Et si on transposait le lexique de la sécurité au thème de l'écologie?

En réponse à la demande de Ségolène Royal de "réprimer très rapidement" le mouvement Extinction Rebellion.

Et si on transposait le lexique de la sécurité au thème de l'écologie?

En réponse à la demande de Ségolène Royal de "réprimer très rapidement" le mouvement Extinction Rebellion.

 © Banksy © Banksy

"Le langage politique est destiné à rendre vraisemblables les mensonges, respectables les meurtres, et à donner l’apparence de la solidité à ce qui n’est que vent." George Orwell.
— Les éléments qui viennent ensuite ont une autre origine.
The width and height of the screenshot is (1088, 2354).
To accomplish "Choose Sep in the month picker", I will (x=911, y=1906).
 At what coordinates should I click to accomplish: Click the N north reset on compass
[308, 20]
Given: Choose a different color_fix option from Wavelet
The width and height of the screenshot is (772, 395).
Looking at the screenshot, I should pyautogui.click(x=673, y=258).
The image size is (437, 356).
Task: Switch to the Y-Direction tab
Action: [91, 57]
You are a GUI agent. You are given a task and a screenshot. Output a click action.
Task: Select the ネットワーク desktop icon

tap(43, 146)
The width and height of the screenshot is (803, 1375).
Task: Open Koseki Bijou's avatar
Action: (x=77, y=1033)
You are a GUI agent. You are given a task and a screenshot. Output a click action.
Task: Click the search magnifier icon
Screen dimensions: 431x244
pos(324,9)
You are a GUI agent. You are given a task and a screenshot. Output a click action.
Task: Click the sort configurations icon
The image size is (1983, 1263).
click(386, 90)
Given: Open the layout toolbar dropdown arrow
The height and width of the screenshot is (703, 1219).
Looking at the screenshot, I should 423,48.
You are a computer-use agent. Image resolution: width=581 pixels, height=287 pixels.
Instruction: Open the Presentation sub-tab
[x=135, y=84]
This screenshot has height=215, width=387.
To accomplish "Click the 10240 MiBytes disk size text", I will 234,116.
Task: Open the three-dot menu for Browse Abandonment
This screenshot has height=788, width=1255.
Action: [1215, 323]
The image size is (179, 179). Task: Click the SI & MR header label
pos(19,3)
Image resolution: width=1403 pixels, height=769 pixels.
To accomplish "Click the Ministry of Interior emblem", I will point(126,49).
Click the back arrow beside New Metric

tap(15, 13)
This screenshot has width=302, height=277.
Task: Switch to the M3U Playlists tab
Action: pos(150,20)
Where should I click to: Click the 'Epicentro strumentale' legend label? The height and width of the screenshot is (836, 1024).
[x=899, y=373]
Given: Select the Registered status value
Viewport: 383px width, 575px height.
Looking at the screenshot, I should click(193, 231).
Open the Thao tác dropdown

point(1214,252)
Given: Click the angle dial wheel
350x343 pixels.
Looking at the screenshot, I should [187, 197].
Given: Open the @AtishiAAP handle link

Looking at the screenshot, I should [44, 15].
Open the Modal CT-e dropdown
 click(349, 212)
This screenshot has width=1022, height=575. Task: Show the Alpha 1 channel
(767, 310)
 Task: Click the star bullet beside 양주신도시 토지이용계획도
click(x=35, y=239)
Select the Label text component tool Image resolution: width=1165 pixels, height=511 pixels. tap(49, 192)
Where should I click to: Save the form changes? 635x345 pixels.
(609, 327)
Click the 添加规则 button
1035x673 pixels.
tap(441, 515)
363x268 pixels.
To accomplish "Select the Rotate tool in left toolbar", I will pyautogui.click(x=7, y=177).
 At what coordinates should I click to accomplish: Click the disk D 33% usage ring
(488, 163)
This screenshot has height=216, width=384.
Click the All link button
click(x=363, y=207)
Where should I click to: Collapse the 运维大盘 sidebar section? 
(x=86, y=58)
Le choix des mots employés pour caractériser une situation peut nous en révéler beaucoup sur les intentions réelles d’une personne. D’un côté, la force, l’ordre, la fermeté, un parti pris affiché en faveur de la police et du gouvernement. Pas de négociation, la situation est intolérable et doit cesser immédiatement. Tant pis pour les libertés, la sécurité prime, c’est pour le bien de tous.

De l’autre, un dilemme: l’environnement c’est mignon, mais il ne faudrait pas trop entraver nos bons citoyens, encore moins nos admirables entreprises! Il faut expliquer, inciter, proposer, mais jamais forcer, jamais contraindre. Il ne faut pas non plus culpabiliser, ce n’est quand même pas de leur faute si? Et puis ce n’est pas si urgent le réchauffement climatique… Un an de plus ou de moins après tout, ça change quoi? Bref, bienveillance, acceptation, respect du droit de tout à chacun de pourrir la planète tranquillement.

D’un coté, un empilement fordiste de lois sécuritaires, de l’autre, la stratégie des petits pas. D’un côté ça ne va jamais assez vite, de l’autre on ne saurait agir plus lentement.

Toutes ces réflexions soulèvent ainsi la question suivante: Mais que se passerait-il si on transposait le lexique de la sécurité au thème de l’écologie?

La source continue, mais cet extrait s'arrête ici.